Lastly, voters’ ballots only count when they’re cast in the right election district, so if you go to the wrong polling site and insist on voting there, it’s likely your ballot will be nullified. If you’re voting on one of the optical scanner machines and you mistakenly fill in multiple choices for the same office, which is called an “overvote,” then you have a chance to correct your ballot. But some voters opt out of correcting it. Those votes will also be nullified.

 

I’ve heard absentee ballots are not counted unless the race is close. Is that true?

There is a persistent myth that absentee ballots are not always counted, but that couldn’t be further from the truth, said election lawyer Sean Hinds. “Absentee ballots are always counted,” he said. However, if the number of outstanding ballots is smaller than the difference between two candidates, a preliminary winner may be called before every last vote has been tallied.
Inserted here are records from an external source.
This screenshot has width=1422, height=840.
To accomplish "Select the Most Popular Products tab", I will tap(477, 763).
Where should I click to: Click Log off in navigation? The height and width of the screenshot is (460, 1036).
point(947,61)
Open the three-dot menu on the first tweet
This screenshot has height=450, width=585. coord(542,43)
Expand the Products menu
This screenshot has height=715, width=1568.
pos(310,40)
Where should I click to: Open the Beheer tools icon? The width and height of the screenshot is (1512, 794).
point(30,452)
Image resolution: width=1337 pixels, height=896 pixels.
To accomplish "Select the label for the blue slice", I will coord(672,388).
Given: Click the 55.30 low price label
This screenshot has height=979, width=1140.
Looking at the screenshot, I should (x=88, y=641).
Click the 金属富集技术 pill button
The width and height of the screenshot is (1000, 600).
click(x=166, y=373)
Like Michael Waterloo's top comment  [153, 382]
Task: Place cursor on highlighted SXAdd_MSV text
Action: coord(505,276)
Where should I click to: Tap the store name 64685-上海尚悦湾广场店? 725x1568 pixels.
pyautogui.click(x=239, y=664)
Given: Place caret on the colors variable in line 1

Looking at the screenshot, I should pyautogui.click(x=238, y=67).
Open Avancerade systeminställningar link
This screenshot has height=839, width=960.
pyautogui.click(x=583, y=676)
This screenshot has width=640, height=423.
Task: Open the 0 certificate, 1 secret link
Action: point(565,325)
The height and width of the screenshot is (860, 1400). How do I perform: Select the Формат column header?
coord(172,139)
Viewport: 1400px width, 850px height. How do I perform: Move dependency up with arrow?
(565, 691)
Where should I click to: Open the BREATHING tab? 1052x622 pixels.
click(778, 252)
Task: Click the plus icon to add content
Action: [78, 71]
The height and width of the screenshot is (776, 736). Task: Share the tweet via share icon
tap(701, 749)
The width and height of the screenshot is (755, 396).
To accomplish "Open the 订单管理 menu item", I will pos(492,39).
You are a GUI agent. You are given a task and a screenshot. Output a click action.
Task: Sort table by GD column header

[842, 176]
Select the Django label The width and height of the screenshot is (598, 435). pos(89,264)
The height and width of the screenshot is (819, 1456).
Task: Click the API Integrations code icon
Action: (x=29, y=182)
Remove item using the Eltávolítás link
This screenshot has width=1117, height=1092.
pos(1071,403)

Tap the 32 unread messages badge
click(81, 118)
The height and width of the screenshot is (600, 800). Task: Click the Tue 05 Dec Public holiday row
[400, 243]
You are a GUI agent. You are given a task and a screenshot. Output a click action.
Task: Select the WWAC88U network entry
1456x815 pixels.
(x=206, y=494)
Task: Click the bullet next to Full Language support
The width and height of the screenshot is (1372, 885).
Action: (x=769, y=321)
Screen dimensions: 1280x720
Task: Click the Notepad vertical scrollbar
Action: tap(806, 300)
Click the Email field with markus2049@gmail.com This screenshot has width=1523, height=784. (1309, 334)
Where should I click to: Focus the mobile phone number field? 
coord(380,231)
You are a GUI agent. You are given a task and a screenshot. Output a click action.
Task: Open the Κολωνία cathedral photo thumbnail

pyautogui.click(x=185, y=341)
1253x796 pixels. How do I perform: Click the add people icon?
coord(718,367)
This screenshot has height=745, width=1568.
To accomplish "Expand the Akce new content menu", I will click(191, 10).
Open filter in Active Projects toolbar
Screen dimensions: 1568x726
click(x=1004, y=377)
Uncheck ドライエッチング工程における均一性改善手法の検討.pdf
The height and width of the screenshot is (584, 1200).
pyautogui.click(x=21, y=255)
The issue, therefore, “is whether or not they’ll be critical to the outcome of the race,” Hinds said.

 

What happens if the race is too close to call?

Then a recount is called, referred to as “recanvassing” in New York’s state election law. Electoral rules require a hand inspection of voting machines in any election where the margin is 0.5% or less of the total vote and determines the candidate’s nomination, noted election lawyer Mitchell Alter. “When the number of votes are counted, you see the difference between the two candidates, if that total is less than one half of 1 percent of total votes, then guess what, you’ll have a manual recount,” Alter said. “But that number doesn’t get there too often,” he said. “Once in a blue moon.”

 

Does the Board ultimately decide who gets to be mayor if the election is a close call?

The Board certifies the results of a vote, and that usually decides the outcome of an election. But in a tight race, candidates often turn to the courts as an additional arbiter. “If there are any errors that the Board of Elections may make in the recanvassing of the ballots, it would be addressed in the [state] Supreme Court,” election lawyer Sean Hinds said.

 

Whoo, lawsuits, that sounds time consuming. What if a mayoral candidate goes to court and the issue isn’t resolved before the runoff date on October 1?

That’s a good question. Parties and authorities are unlikely to let this happen, Hinds contends. “There are other pressures that you have to take into consideration, in terms of the amount of money that has to be put aside for a race,” said Hinds. “All due diligence would be put upon the judges and the Board of Elections to make sure that any issue is addressed in a timely fashion.”

We’ve asked the Board of Elections for its scenario for a bitterly fought ballot count of Bush v. Gore proportions emerging from the Sept. 10 primary contests. Fingers crossed, we won’t need to know the details.